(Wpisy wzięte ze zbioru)
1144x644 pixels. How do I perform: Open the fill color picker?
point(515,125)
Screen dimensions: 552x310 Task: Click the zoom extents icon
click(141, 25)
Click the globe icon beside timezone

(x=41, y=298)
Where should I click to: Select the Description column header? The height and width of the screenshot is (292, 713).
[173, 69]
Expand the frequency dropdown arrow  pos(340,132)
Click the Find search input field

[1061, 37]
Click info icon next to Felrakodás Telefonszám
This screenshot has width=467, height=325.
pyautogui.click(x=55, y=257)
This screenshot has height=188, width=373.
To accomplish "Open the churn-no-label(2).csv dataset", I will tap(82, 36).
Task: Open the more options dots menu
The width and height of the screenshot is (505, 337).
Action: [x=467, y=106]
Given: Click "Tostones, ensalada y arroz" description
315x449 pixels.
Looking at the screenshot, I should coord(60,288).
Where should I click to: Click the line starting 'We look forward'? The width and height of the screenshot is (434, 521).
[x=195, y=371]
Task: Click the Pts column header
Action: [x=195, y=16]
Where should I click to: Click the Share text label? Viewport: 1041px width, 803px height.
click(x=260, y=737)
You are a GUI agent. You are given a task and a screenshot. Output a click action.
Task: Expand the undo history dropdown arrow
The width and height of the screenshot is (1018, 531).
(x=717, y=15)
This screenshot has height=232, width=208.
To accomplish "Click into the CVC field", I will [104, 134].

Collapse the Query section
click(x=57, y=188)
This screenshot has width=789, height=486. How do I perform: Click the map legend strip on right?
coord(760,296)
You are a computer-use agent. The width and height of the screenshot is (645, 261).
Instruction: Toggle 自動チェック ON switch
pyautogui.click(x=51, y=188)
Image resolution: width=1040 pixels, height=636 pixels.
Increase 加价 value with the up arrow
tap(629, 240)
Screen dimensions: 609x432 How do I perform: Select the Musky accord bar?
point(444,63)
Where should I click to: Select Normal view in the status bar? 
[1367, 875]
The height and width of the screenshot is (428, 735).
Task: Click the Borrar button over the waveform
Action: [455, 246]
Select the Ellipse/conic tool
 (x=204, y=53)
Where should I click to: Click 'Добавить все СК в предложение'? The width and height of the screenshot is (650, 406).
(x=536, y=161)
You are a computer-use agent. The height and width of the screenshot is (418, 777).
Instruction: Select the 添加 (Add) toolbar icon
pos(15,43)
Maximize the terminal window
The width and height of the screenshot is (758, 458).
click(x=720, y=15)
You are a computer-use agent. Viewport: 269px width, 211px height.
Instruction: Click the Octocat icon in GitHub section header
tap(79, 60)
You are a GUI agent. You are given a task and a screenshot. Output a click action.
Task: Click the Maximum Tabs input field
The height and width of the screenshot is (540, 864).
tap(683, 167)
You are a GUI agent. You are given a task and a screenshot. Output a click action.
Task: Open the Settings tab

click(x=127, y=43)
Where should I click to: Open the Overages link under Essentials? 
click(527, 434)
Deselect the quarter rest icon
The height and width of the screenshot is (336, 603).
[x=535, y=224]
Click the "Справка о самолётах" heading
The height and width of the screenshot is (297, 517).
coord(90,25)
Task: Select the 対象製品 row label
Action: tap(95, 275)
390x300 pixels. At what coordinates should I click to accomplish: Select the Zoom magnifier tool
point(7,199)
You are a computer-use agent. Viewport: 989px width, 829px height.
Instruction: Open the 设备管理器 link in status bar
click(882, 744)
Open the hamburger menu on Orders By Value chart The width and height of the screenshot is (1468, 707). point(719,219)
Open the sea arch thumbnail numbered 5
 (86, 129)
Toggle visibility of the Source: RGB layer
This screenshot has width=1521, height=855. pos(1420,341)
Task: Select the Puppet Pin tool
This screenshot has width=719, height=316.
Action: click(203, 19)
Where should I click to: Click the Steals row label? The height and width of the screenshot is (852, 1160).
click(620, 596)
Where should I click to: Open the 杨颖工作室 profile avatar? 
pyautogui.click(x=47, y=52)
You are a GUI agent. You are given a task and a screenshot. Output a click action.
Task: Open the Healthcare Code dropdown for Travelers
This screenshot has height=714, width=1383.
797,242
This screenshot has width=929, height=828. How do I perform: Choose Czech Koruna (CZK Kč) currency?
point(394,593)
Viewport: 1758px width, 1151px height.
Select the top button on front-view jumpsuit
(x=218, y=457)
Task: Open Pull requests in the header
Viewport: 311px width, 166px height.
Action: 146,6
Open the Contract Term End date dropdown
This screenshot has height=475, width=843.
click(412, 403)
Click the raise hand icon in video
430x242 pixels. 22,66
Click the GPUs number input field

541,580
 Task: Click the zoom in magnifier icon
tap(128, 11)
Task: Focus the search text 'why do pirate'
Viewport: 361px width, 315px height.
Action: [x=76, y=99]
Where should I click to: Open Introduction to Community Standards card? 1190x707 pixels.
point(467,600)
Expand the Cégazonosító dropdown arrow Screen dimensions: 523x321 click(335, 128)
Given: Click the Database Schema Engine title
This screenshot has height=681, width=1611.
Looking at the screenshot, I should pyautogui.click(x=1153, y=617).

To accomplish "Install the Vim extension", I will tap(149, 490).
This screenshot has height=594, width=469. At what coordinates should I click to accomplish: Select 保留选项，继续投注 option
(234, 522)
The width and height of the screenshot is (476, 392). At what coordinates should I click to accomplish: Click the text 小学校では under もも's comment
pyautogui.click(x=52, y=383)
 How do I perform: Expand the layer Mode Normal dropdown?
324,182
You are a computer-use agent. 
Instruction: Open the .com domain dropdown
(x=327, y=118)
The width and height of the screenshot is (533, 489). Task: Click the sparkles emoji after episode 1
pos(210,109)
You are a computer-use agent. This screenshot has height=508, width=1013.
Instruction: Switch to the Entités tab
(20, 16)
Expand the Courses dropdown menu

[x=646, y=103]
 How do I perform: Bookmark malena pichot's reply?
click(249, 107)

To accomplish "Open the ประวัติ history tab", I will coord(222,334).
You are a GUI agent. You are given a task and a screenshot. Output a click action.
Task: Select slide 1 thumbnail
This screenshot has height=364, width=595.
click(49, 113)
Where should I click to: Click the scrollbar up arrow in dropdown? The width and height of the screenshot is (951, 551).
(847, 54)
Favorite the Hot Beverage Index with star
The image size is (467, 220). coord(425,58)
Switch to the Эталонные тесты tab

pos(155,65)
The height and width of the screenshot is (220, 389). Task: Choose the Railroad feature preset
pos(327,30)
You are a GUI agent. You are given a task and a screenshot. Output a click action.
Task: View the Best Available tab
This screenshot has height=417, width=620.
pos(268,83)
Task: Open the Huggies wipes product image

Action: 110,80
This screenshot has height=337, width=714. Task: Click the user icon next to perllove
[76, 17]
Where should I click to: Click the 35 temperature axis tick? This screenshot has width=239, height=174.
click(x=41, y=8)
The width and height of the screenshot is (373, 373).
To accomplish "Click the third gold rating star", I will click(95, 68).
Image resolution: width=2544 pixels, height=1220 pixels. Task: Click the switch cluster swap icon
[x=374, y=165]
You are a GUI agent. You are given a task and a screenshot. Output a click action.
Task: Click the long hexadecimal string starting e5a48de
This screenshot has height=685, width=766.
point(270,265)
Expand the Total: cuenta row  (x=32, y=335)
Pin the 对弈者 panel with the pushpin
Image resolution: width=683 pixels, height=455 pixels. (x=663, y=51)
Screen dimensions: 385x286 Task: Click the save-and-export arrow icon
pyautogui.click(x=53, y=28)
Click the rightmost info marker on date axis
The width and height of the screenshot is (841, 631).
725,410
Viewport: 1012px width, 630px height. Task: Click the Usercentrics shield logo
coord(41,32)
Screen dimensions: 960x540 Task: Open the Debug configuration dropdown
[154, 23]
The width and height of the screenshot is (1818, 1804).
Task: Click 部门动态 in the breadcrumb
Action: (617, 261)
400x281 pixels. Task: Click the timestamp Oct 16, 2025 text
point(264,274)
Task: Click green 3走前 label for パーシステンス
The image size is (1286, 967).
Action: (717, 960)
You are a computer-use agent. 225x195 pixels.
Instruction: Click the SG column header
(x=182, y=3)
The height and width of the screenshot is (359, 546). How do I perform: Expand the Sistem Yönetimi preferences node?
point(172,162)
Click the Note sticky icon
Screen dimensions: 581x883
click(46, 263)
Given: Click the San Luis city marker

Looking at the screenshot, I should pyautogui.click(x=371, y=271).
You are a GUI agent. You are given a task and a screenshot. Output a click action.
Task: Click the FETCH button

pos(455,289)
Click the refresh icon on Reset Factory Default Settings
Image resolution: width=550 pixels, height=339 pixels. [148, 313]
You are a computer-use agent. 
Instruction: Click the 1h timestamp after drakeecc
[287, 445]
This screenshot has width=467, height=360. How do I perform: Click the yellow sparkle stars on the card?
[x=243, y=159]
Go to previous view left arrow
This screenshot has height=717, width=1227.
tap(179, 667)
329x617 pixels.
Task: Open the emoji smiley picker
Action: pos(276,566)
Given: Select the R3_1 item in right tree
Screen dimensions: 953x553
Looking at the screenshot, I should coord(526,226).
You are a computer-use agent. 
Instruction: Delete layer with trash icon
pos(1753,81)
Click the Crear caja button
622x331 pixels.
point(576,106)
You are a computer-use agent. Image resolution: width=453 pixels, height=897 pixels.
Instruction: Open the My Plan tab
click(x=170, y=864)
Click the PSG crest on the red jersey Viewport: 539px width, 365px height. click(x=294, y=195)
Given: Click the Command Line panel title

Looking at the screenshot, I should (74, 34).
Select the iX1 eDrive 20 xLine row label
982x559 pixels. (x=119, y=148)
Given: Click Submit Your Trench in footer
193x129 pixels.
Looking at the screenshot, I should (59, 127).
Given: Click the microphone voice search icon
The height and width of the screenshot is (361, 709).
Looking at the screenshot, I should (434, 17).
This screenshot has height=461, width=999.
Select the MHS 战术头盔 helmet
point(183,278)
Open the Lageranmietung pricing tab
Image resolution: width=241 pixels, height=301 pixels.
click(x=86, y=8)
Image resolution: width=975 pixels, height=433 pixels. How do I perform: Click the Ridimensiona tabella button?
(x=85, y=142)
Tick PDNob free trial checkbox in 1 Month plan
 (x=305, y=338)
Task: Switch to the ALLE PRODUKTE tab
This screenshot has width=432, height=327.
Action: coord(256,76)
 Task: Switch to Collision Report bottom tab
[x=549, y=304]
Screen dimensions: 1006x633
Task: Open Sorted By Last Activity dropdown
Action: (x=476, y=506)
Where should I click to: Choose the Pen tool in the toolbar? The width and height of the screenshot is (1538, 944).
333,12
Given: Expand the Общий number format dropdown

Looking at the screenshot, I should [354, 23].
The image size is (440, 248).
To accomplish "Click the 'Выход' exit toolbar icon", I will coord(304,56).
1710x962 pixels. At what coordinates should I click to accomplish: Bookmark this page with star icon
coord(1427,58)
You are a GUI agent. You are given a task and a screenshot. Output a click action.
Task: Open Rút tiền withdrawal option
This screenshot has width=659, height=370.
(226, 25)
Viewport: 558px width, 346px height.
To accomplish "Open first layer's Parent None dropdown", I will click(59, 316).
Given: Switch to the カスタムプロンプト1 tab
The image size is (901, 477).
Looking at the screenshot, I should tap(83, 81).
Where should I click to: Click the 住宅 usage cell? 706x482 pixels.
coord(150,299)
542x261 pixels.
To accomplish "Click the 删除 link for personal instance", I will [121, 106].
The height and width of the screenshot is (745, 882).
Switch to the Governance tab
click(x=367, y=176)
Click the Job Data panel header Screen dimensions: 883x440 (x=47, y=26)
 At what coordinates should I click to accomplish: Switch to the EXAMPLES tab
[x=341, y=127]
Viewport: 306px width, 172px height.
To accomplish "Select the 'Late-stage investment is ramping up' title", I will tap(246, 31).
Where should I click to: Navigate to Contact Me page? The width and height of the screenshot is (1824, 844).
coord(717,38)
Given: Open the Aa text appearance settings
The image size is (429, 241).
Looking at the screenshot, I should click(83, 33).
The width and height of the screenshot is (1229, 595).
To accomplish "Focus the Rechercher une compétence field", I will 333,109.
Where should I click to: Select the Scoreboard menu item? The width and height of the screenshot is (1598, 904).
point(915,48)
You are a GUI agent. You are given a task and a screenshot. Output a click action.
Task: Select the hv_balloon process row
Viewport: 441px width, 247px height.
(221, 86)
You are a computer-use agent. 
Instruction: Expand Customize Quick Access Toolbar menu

## Postawione zadanie
Zamień „Collapse” na „Expand” w liniach od tej z „This screenshot has height=232, width=208.” aż do tej z „coord(760,296)” włącznie. Przepisz te linie, a resztę zostaw bez zmian.

## Pełna odpowiedź
This screenshot has height=232, width=208.
To accomplish "Click into the CVC field", I will [104, 134].

Expand the Query section
click(x=57, y=188)
This screenshot has width=789, height=486. How do I perform: Click the map legend strip on right?
coord(760,296)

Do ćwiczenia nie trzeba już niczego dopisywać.